Extract to read =>
NEWS

EPA weighs in on Army plan to leave toxic mess

Charlie White
@c_write

Federal environmental officials want the U.S. Army to analyze the costs and benefits of its plan to end its Nuclear Regulatory Commission license and halt monitoring at the old Jefferson Proving Ground in Southern Indiana.

The former firing range near Madison, Ind., is where the Army conducted ammunition tests from 1941 to 1995, leaving behind more than 160,000 pounds of depleted-uranium shell fragments plus millions of unexploded conventional shells, live detonators, primers or fuses.

Ken Westlake, a regional coordinator for the Environmental Protection Agency, wrote in a letter that the agency understands that it may not be feasible to clean up remaining unexploded ordnance due to safety and cost issues.

(Saved data entries)
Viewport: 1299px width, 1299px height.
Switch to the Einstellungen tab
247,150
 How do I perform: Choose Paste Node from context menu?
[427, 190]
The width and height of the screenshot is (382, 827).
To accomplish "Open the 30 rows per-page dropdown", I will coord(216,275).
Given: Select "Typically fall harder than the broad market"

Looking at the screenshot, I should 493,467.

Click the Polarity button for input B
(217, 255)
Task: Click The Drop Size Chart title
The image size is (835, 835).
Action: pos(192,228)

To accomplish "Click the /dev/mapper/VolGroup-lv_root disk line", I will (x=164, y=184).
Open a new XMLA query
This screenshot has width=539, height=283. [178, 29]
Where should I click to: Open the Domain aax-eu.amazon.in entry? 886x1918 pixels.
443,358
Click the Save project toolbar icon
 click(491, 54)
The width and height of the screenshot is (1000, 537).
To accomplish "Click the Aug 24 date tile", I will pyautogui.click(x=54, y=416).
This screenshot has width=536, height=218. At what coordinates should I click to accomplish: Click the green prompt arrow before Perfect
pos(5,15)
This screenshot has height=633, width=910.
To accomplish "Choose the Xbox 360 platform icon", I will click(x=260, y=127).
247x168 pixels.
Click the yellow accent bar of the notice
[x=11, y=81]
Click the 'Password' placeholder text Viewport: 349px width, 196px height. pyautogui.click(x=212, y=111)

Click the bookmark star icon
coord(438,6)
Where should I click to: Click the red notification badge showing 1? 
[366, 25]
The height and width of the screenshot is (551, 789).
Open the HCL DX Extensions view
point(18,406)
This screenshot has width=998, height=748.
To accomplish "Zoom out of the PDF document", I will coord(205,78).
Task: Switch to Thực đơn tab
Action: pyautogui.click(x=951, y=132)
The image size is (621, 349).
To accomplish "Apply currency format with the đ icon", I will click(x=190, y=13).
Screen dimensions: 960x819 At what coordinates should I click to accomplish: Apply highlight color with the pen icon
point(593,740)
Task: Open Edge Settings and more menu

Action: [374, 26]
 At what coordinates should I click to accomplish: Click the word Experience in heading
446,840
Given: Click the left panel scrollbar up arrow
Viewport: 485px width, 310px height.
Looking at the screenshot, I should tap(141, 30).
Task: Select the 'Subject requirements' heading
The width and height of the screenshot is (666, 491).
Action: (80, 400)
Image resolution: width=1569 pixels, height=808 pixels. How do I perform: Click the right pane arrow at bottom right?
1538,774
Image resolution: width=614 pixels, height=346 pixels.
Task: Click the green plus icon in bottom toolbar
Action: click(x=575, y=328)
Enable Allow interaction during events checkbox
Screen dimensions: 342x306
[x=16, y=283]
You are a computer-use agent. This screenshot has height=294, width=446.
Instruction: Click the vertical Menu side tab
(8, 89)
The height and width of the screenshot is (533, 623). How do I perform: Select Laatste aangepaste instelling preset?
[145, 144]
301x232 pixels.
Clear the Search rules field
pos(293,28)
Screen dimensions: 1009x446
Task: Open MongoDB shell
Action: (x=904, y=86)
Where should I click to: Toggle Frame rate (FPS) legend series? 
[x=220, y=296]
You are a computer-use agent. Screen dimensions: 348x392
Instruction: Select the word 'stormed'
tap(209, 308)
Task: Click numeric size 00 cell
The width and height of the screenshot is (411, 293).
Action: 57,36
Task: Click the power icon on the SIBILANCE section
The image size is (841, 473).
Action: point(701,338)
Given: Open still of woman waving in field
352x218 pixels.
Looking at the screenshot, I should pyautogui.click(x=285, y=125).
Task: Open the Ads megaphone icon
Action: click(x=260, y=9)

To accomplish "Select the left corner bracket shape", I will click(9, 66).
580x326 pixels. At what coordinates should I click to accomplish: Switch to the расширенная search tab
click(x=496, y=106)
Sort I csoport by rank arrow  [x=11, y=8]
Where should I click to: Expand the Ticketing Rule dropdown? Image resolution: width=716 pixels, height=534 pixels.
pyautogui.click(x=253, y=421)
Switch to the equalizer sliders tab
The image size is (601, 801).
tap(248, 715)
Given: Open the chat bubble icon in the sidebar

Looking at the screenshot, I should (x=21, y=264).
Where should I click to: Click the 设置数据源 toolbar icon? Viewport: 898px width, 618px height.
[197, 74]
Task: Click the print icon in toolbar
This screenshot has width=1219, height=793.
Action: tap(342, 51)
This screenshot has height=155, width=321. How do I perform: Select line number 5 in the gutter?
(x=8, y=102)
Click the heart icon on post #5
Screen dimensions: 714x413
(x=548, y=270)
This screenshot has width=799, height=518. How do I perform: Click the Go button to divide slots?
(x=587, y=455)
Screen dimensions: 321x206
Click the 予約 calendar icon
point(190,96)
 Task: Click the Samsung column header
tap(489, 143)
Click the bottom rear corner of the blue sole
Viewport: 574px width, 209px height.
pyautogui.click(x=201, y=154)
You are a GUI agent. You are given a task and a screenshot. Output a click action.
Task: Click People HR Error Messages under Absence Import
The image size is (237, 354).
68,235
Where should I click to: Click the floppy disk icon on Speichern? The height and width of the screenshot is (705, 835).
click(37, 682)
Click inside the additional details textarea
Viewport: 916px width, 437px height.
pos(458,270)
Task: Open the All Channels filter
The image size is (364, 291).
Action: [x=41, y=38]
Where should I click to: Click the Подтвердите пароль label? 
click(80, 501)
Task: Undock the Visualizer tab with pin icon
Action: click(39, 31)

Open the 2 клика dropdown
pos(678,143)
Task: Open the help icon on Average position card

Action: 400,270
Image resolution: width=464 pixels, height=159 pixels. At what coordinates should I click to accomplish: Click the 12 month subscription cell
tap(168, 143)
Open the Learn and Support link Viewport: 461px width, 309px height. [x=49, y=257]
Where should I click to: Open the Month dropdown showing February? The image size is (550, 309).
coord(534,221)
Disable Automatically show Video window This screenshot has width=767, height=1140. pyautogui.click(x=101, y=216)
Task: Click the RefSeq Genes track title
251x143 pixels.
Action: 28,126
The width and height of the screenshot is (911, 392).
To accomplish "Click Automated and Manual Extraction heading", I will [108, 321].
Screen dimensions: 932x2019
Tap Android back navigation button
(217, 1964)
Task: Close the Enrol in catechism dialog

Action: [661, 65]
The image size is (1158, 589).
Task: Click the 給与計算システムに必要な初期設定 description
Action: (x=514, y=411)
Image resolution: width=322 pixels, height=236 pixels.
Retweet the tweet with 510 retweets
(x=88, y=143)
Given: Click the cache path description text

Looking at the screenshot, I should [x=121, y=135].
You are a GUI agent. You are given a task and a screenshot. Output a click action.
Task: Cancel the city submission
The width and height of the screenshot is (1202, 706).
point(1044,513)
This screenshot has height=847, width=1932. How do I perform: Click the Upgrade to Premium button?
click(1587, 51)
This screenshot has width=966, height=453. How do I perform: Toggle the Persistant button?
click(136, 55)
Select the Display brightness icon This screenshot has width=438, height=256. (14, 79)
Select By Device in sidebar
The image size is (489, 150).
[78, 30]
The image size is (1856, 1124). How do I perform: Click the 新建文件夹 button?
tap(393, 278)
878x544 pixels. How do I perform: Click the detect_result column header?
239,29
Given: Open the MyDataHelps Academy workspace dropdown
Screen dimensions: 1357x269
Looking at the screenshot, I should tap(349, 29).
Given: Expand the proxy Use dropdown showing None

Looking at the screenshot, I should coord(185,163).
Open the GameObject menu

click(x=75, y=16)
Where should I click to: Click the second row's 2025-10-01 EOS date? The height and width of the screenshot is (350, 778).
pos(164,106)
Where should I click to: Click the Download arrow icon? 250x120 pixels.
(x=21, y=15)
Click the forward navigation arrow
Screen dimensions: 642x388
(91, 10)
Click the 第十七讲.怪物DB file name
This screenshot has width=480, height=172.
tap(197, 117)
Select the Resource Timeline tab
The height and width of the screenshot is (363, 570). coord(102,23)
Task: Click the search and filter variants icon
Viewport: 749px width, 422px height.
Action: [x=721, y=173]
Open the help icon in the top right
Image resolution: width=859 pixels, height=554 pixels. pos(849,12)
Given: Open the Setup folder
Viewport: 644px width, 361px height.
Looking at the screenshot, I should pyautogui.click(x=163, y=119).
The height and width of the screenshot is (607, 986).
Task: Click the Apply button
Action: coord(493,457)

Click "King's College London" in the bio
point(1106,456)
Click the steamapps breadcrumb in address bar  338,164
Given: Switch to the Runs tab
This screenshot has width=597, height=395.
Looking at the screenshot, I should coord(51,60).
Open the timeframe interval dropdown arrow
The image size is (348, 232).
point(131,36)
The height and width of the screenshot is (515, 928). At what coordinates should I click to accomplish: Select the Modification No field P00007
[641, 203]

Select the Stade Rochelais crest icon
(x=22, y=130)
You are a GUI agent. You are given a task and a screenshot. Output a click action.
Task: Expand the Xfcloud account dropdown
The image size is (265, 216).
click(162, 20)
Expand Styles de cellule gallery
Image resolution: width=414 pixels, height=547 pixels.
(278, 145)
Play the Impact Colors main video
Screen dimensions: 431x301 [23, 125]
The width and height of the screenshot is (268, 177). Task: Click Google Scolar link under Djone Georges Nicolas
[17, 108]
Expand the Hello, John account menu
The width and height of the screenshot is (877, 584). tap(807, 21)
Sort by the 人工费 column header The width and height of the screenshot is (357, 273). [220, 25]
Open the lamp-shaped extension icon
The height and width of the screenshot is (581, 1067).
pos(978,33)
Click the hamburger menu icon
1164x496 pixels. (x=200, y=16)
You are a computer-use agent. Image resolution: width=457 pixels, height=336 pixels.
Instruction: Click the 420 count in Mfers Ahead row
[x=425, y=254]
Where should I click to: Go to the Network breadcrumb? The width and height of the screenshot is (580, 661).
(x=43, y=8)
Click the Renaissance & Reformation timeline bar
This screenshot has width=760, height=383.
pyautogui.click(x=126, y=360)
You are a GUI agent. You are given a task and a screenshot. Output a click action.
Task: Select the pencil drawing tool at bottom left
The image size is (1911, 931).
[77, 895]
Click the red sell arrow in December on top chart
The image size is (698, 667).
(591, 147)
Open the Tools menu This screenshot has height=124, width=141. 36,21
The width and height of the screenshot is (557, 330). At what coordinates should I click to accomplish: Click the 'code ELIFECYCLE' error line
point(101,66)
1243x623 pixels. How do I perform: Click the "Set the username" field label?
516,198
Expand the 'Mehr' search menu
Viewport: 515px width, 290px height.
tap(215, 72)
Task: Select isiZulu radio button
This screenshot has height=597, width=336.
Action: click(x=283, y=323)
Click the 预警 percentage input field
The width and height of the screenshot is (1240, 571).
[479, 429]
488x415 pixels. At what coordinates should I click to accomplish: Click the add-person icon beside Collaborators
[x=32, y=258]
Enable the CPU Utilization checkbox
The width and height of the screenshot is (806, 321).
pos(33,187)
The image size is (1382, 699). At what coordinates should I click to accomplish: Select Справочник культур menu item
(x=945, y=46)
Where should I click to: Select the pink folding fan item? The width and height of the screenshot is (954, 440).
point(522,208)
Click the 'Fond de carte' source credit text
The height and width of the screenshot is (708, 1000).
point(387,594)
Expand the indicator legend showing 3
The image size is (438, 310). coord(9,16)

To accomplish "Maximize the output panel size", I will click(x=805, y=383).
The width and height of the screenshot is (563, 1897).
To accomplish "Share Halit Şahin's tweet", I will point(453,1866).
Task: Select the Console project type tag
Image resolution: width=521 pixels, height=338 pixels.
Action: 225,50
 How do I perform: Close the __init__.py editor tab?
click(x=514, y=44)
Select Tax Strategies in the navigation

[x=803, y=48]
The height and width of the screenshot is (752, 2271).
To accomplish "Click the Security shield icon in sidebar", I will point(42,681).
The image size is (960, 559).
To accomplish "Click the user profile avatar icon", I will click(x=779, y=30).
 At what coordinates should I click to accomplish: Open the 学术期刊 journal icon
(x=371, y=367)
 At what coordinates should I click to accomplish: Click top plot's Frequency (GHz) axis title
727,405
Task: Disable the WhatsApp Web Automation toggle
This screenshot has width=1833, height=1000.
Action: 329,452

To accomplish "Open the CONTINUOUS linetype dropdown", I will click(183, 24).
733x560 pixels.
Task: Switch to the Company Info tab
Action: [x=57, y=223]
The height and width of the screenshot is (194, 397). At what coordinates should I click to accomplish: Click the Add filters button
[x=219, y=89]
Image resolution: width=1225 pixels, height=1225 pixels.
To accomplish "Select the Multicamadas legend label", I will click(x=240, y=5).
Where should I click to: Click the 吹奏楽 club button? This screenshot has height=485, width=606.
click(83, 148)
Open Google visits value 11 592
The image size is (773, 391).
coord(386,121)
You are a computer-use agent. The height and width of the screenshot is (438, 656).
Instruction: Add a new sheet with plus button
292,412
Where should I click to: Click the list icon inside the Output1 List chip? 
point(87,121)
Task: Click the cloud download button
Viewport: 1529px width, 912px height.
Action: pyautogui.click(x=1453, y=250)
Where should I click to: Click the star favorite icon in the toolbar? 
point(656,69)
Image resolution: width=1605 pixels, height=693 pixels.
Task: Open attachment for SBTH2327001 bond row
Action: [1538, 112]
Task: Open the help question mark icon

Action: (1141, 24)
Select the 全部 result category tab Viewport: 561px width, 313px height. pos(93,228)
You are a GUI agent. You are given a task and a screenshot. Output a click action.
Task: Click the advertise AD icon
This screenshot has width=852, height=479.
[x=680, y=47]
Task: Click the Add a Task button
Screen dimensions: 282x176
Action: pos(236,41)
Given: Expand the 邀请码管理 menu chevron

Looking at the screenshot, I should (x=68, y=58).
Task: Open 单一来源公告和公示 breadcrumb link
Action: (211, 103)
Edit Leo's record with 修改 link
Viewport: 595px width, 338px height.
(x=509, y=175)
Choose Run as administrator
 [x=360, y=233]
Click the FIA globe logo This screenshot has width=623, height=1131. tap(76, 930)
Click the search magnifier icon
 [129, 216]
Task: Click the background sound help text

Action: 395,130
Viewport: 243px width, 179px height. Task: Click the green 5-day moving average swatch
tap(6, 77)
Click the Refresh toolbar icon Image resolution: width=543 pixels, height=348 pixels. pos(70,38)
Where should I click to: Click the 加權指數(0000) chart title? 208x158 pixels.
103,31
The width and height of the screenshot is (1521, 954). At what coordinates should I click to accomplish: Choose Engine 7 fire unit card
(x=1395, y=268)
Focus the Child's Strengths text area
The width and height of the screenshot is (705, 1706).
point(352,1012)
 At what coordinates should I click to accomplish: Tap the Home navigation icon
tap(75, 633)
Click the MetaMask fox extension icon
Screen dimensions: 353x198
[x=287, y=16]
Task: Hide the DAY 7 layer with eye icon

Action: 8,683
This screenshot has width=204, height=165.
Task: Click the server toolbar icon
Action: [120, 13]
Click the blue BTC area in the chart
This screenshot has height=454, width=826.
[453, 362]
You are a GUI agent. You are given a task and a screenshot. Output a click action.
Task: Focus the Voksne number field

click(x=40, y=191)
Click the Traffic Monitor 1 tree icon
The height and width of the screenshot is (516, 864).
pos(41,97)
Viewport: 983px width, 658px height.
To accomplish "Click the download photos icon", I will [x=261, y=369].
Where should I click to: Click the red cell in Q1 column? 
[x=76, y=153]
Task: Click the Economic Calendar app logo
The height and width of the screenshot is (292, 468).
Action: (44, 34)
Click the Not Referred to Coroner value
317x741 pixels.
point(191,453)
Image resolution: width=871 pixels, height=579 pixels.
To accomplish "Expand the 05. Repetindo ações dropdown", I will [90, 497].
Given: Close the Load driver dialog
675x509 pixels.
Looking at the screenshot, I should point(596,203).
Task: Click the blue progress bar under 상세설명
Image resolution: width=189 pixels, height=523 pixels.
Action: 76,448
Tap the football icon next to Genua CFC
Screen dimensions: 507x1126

Exercise 1 =>
Translate into Spanish this sentence from the article on the Jefferson Proving Ground: "Federal environmental officials want the U.S. Army to analyze the costs and benefits of its plan to end its Nuclear Regulatory Commission license and halt monitoring at the old Jefferson Proving Ground in Southern Indiana."
Exercise 2 =>
According to the article on the Jefferson Proving Ground, during which years did the Army conduct ammunition tests at the former firing range?
Exercise 3 =>
From the article on the Jefferson Proving Ground, set down the passage starting at "Ken Westlake, a" and ending at "and cost issues.".
Rely solely on the article for every response.

Task solution 1 =>
Los funcionarios ambientales federales quieren que el Ejército de los EE. UU. analice los costos y beneficios de su plan para poner fin a su licencia de la Comisión Reguladora Nuclear y detener la vigilancia en el antiguo Jefferson Proving Ground, en el sur de Indiana.

Task solution 2 =>
From 1941 to 1995.

Task solution 3 =>
Ken Westlake, a regional coordinator for the Environmental Protection Agency, wrote in a letter that the agency understands that it may not be feasible to clean up remaining unexploded ordnance due to safety and cost issues.